Director/Senior Director Regulatory Affairs - CMC
Director/Senior Director Regulatory Affairs - CMC Small Molecule Hybrid: 3 days a week in office Location: Chester County, PA Responsibilities include:
- Lead and support the CMC aspects of regulatory planning and execution for my client's early to late development assets working with the cross-functional development and CMC teams.
- Coordinating, authoring/preparing and reviewing CMC sections of IND/CTA, NDA/MAA, and other global submission documents in support of clinical trials and marketing applications, and their amendments to ensure applicable regulatory requirements are met.
- Directing development of responses to all regulatory issues/queries involving CMC aspects of the development programs to achieve timely resolution.
- Understanding, interpreting and advising teams on regulations, guidelines, procedures and policies relating to development, registration and manufacture of new pharmaceutical products to assess risk/impact on business and development program/s.
- Assessing data with technical functional expertise to solve problems and make good decisions for the overall business.
- Building partnerships with key stakeholders from other functions to ensure that strategic business goals are met through the sharing of knowledge, expertise and the provision of appropriate resources.

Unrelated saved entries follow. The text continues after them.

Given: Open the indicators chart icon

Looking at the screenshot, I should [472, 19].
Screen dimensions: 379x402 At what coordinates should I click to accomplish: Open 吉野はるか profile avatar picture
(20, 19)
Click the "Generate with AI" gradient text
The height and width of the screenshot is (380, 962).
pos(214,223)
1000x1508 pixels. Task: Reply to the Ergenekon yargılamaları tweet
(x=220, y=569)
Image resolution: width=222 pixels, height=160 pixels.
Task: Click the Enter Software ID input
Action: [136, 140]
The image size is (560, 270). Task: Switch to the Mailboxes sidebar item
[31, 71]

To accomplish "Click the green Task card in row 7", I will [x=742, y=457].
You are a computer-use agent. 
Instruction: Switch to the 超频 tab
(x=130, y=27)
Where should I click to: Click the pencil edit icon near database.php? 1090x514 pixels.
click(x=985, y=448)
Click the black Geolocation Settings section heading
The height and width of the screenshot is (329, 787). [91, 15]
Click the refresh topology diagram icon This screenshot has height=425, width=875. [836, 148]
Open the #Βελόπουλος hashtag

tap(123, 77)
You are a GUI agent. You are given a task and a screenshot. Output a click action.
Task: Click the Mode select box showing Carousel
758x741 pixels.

- Coordinating, authoring/preparing and reviewing documents to ensure timely filing of CMC regulatory submissions (including INDs/CTAs, NDAs/MAAs, amendments/variations, safety reports, annual updates and briefing documents).
- Guiding CMC stakeholders on regulatory issues and conducting impact assessment for manufacturing changes; maintaining records of the decisions per existing or new process to achieve compliance.
- BA/BS degree is required, Advanced degree preferred
- Minimum of 5-8 years of experience in CMC Regulatory Affairs or related experience in positions of increasing responsibility, preferable in pre-marketing and post-marketing
- Extensive regulatory experience including IND/CTA, NDA/MAA, lifecycle management, interactions with Health Authorities, leading and managing regulatory teams, developing and implementing complex regulatory CMC strategies with a proven track record of significant regulatory accomplishments. Experience preferred.
- Experienced in Regulatory Agency meetings resulting in successful outcomes.
- Knowledge and practical understanding of ICH Guidelines regarding GMP/GCP and CTD/eCTD, and US FDA CDER requirements for the drug approval process.
- Previous participation in preparing Regulatory submissions (e.g., IND, CTA, NDA, etc.)
- Solid understanding of the eCTD specifications for electronic submissions.